_TO DO_
Pick up the scripting notes on Live device parameters and pad grids after their last sentence, and write the next part of the section on coloring a pad grid from clip state.

_EXCERPT TO READ_
Show a parameter's value as text¶
DeviceParameter knows how to format itself the way Live's own display does, via
str_for_value, which beats formatting floats yourself (it handles dB, %, Hz, enums):
def _on_param_value(self, parameter):
text = parameter.str_for_value(parameter.value) # e.g. "-6.0 dB", "27 %", "Sine"
self.show_message('%s: %s' % (parameter.name, text))
# wire it up (and remember to remove it in disconnect):
# parameter.add_value_listener(lambda p=parameter: self._on_param_value(p))
parameter.min and parameter.max give the range if you need to scale an LED ring or a
meter. parameter.is_enabled tells you whether the control should respond at all.
Colour a pad grid from clip state¶
The heart of any Session view: walk the slots and light each pad by what the clip is doing.

_PROVIDED INFORMATION_
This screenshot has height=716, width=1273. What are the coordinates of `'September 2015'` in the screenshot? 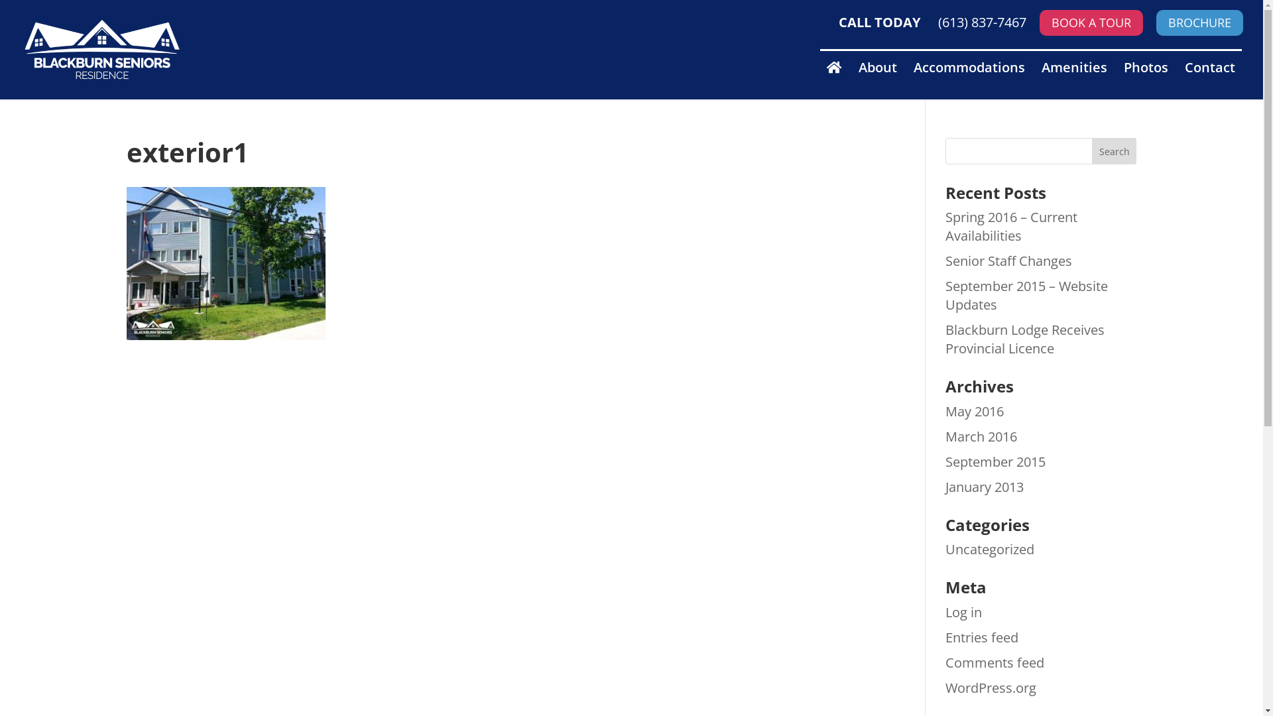 It's located at (944, 461).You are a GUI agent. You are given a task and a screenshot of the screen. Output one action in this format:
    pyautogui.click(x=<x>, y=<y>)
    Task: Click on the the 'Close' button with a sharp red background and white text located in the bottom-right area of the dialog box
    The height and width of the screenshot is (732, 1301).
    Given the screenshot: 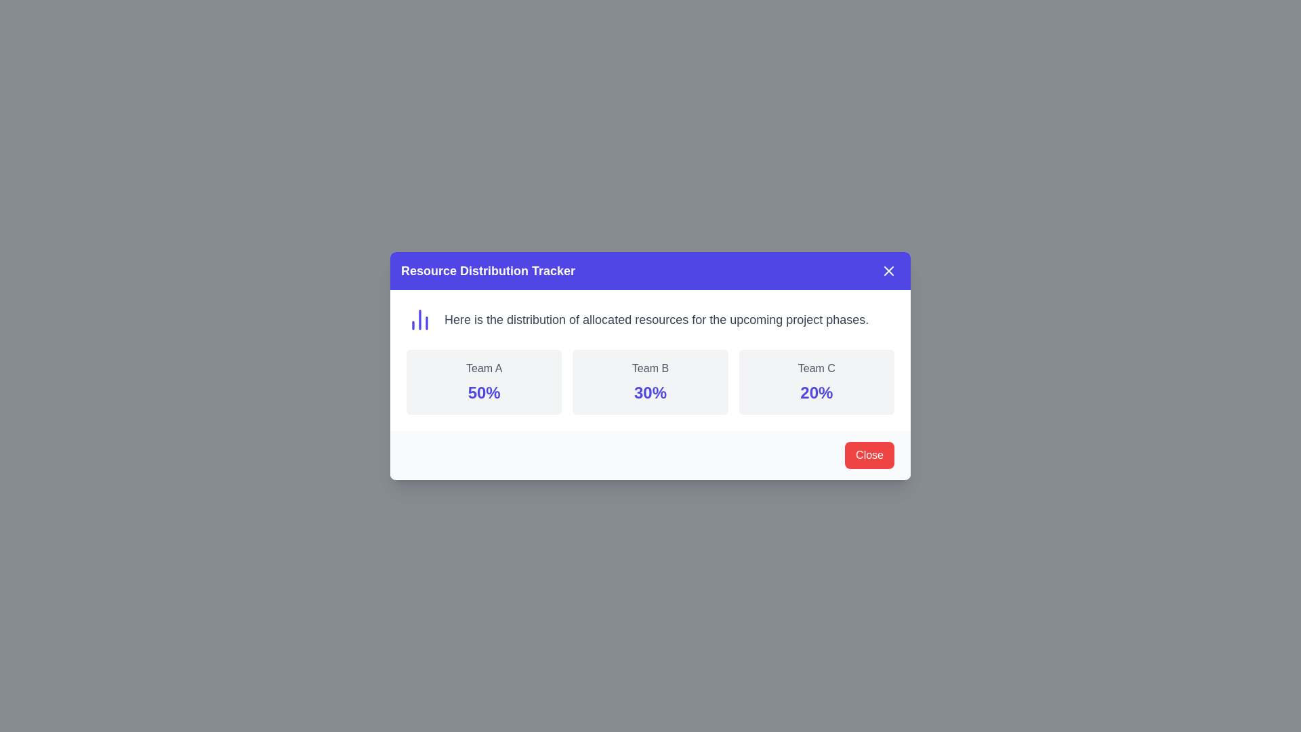 What is the action you would take?
    pyautogui.click(x=869, y=455)
    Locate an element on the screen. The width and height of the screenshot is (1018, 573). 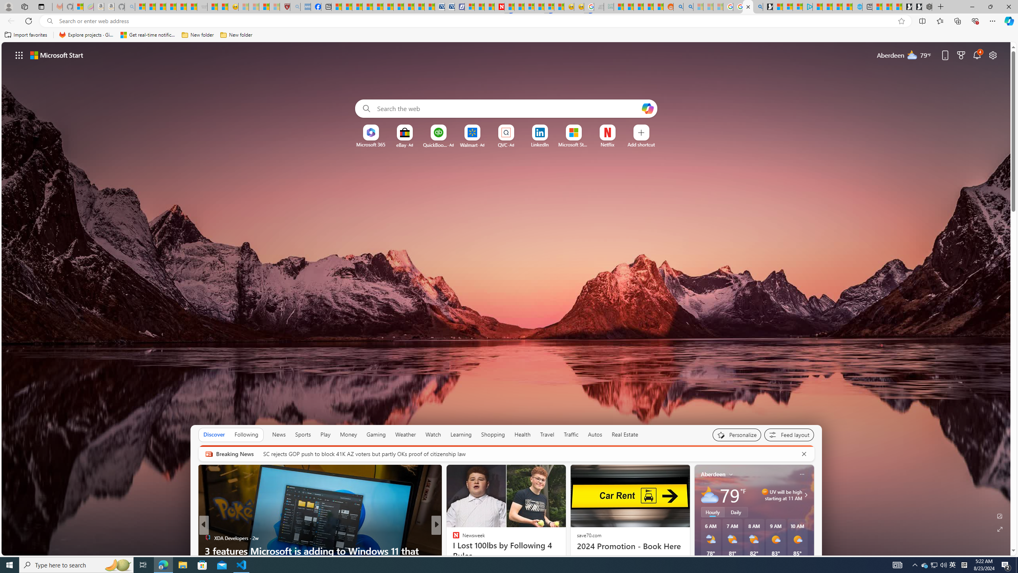
'Edit Background' is located at coordinates (1000, 515).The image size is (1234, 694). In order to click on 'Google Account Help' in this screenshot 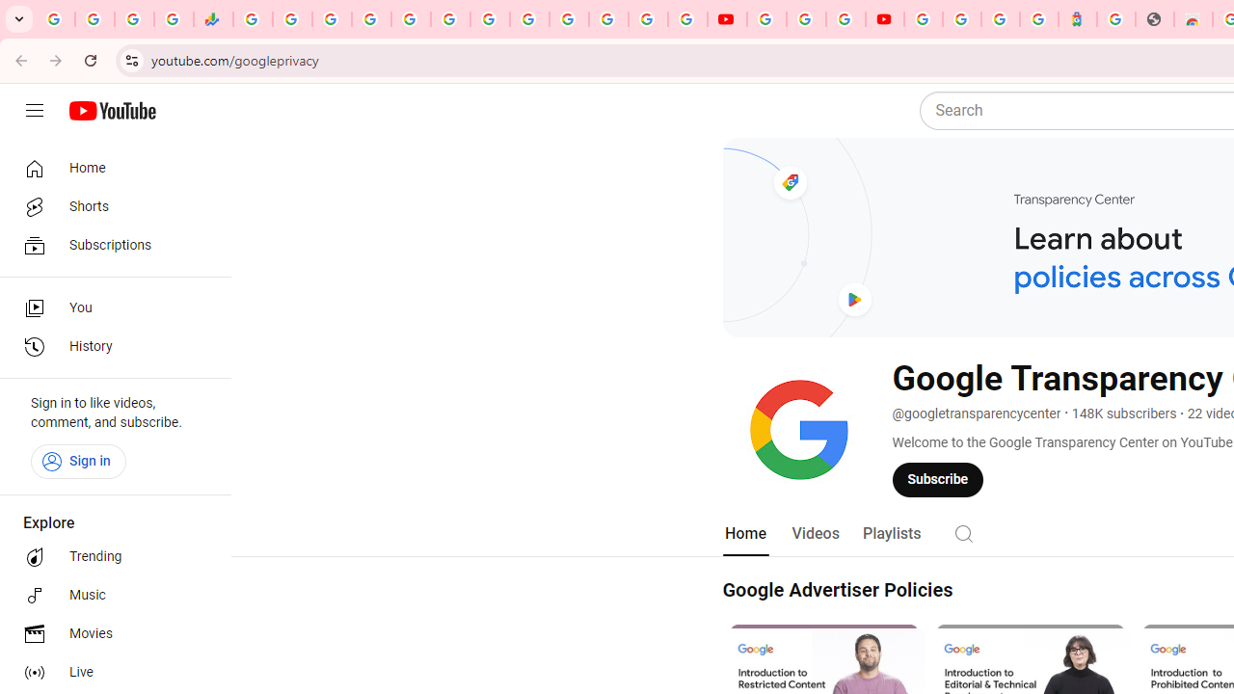, I will do `click(806, 19)`.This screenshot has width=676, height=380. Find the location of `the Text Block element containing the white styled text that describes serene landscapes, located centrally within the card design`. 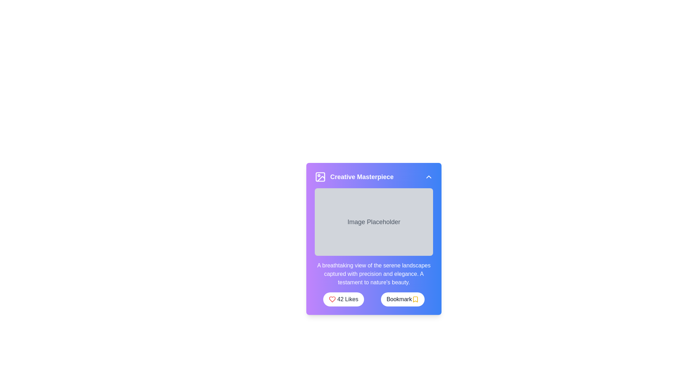

the Text Block element containing the white styled text that describes serene landscapes, located centrally within the card design is located at coordinates (373, 274).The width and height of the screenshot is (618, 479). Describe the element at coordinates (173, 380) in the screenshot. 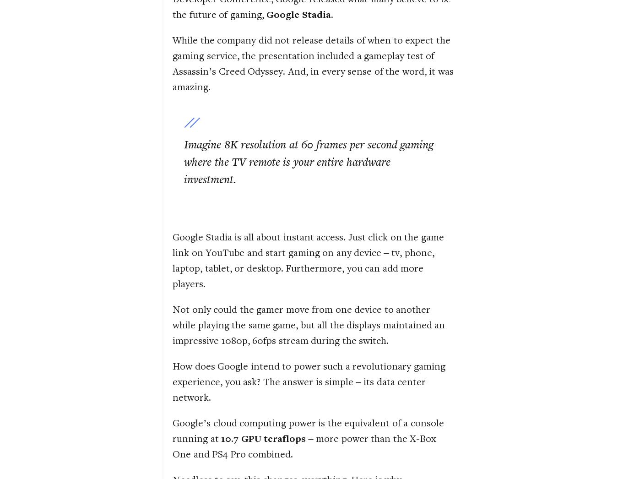

I see `'How does Google intend to power such a revolutionary gaming experience, you ask? The answer is simple – its data center network.'` at that location.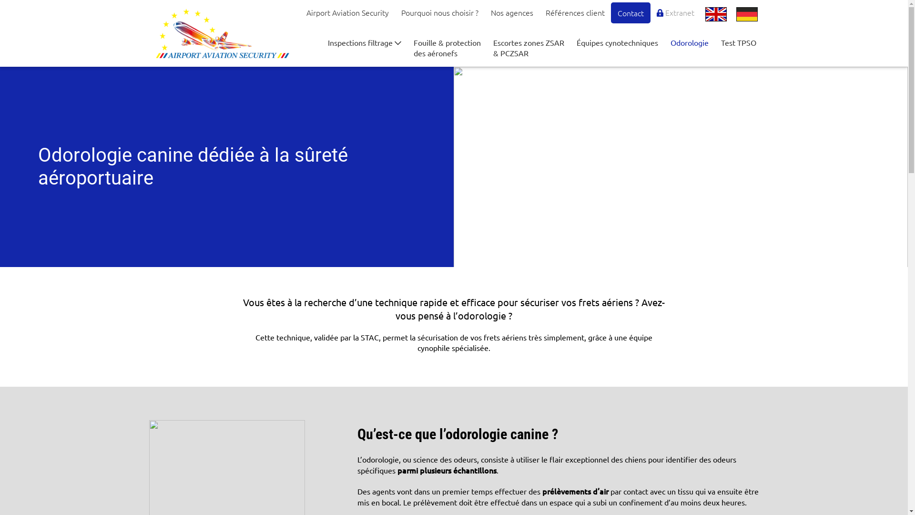 The image size is (915, 515). Describe the element at coordinates (738, 41) in the screenshot. I see `'Test TPSO'` at that location.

_RESULT_
ClipSlot exposes has_clip, is_playing and is_triggered directly, no need to reach into
the clip for the basics:
def _update_grid(self):
tracks = self.song().tracks
for col, button_column in enumerate(self._pad_grid): # your 2-D button layout
track = tracks[col] if col < len(tracks) else None
for row, button in enumerate(button_column):
slot = track.clip_slots[row] if track and row < len(track.clip_slots) else None
button.send_value(self._slot_color(slot), force=True)
def _slot_color(self, slot):
if slot is None or not slot.has_clip:
return 0 # off
if slot.is_triggered:
return 5 # blinking-ish (your controller's value)
if slot.is_playing:
return 21 # green on your device's colour table
return 1 # has clip, stopped
The integers are whatever your hardware's colour table uses, the APC, Launchpad and Push all
differ. To keep it live, add add_has_clip_listener / add_playing_status_listener on each
slot and call _update_grid from them (and remove them all in disconnect).
v3 note:
SessionComponentplus aSkindoes this declaratively, you ask for a named colour (Session.ClipStopped) and the skin maps it to the right MIDI value per device. See the Skin recipe below.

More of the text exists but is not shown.